[Cell cycle-dependent change of the adhesive character of CD34+ progenitor cells and their VLA-4 expression].

: We identified the cell cycle status of CD34+ cells of steady-state bone marrow (BM) and peripheral blood (PB) obtained from healthy volunteers, and those of BM and apheresis PB samples collected from donors who had been administered granulocyte colony-stimulating factor (G-CSF). Regardless of whether G-CSF treatment was undergone, more than 10% of CD34+ cells in the BM was in the S + G2/M phase. In contrast, less than 2% of CD34+ cells in the PB was cycling.
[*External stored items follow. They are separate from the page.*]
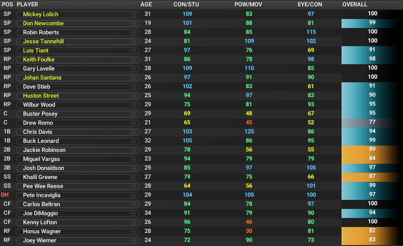Open the menu icon beside Johan Santana

pyautogui.click(x=133, y=78)
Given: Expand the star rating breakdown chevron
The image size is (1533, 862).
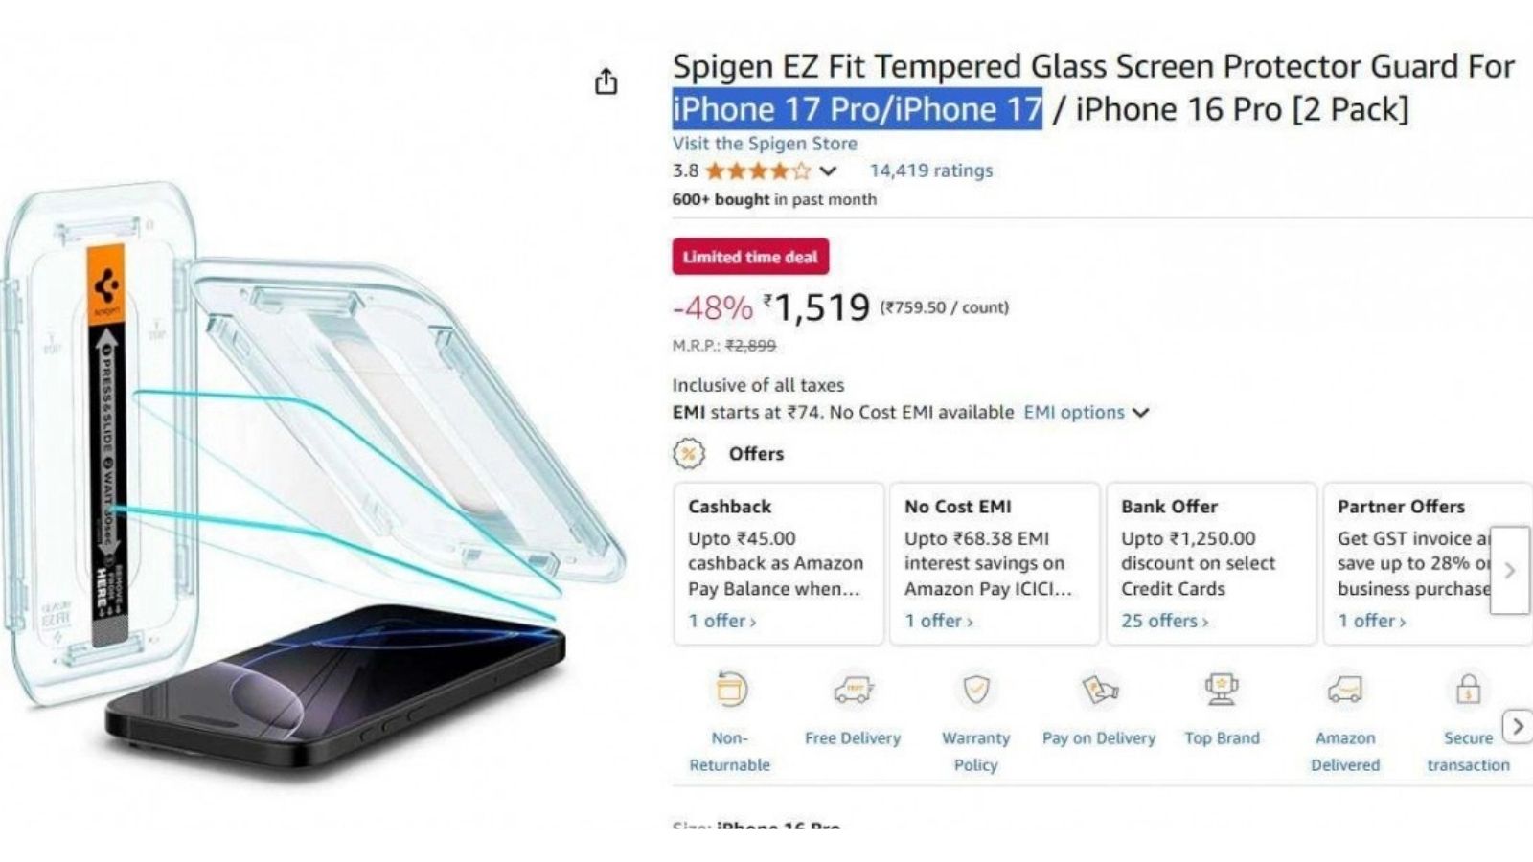Looking at the screenshot, I should point(829,171).
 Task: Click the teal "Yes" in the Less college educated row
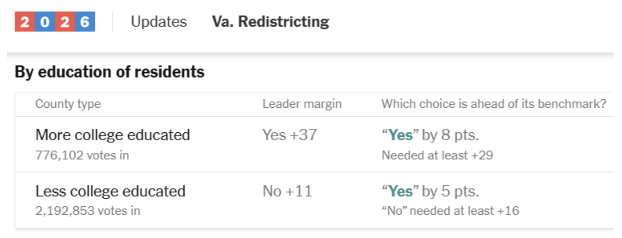click(x=400, y=192)
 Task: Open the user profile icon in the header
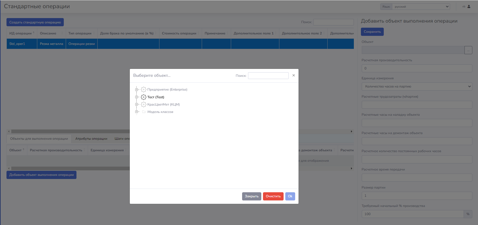click(x=469, y=6)
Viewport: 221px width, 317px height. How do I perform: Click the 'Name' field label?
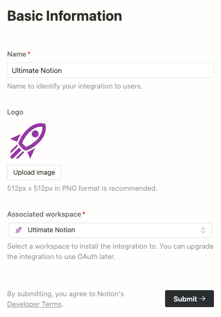click(x=16, y=54)
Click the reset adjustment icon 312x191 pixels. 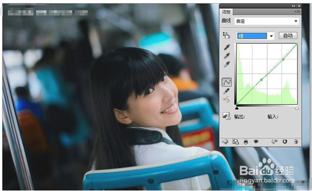pos(285,141)
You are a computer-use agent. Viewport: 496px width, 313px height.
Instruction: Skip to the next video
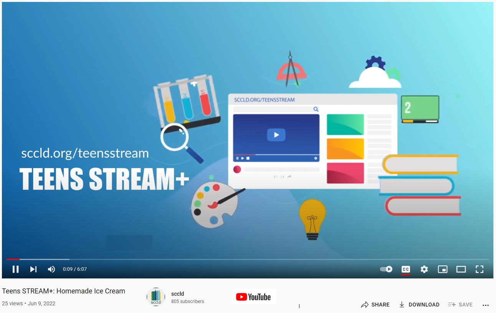[33, 269]
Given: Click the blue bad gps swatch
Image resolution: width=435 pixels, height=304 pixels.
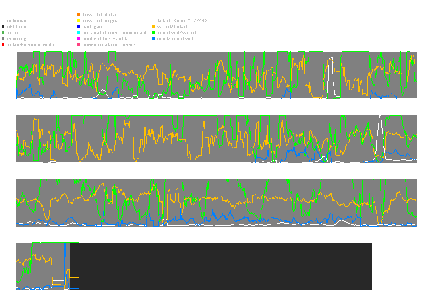Looking at the screenshot, I should tap(79, 27).
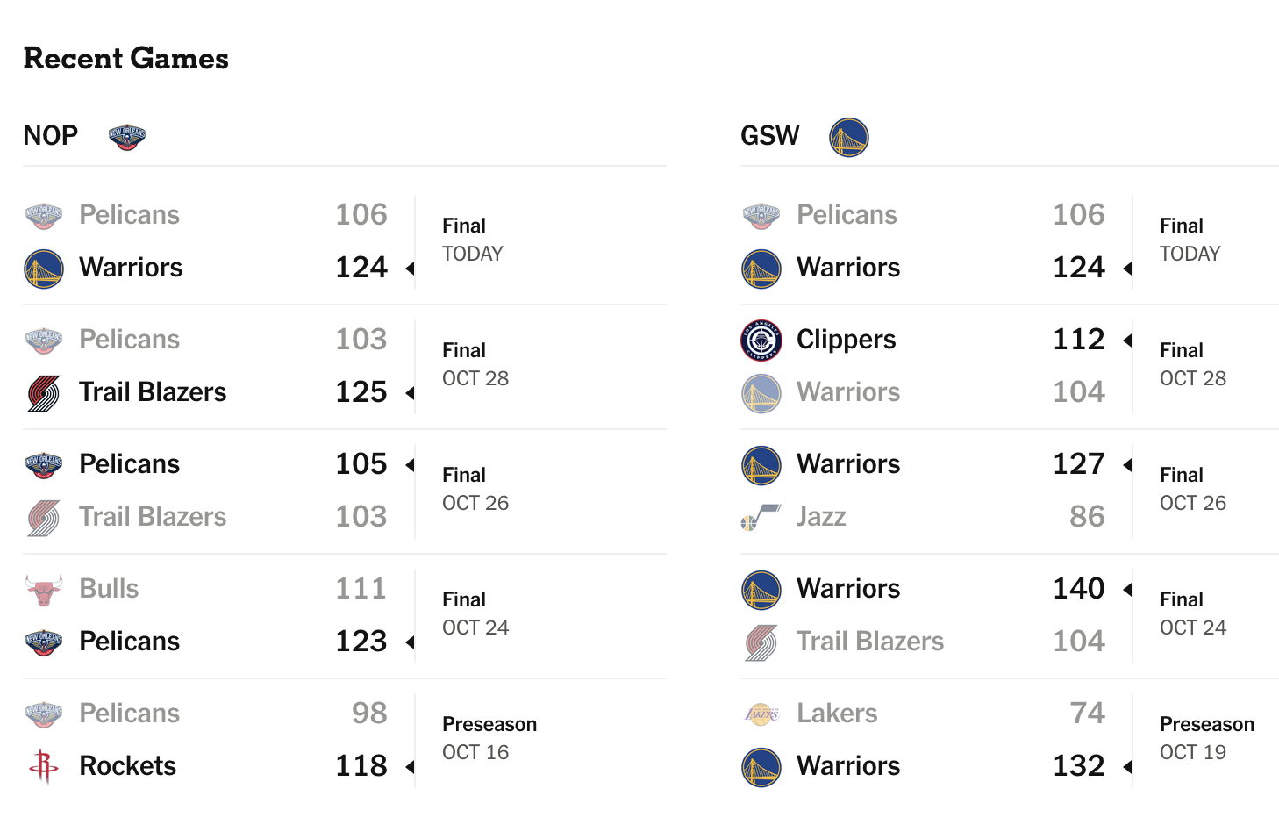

After co-culturing BM CD34+ cells with a monolayer of the stromal cell line MS-5 for 1 hour, some cells adhered to the stroma. The percentage of cells in the S + G2/M phase among these adherent cells was higher than that among the non-adherent cells. Flow cytometric analysis revealed that CD34+ cells in mobilized PB expressed less VLA-4 than those in BM and that in in vitro-cultured non-adherent cells exhibited a lower level of VLA-4 expression than adherent cells. In addition, CD34+ cells in the G0/G1 phase expressed lower levels of VLA-4 than those in the S + G2/M phase. These findings suggested that the reduced expression of adhesion molecules such as VLA-4 by the progenitor cells in the G0/G1 phase of the cell cycle result in the release of progenitor cells from the hematopoietic microenvironment to peripheral blood.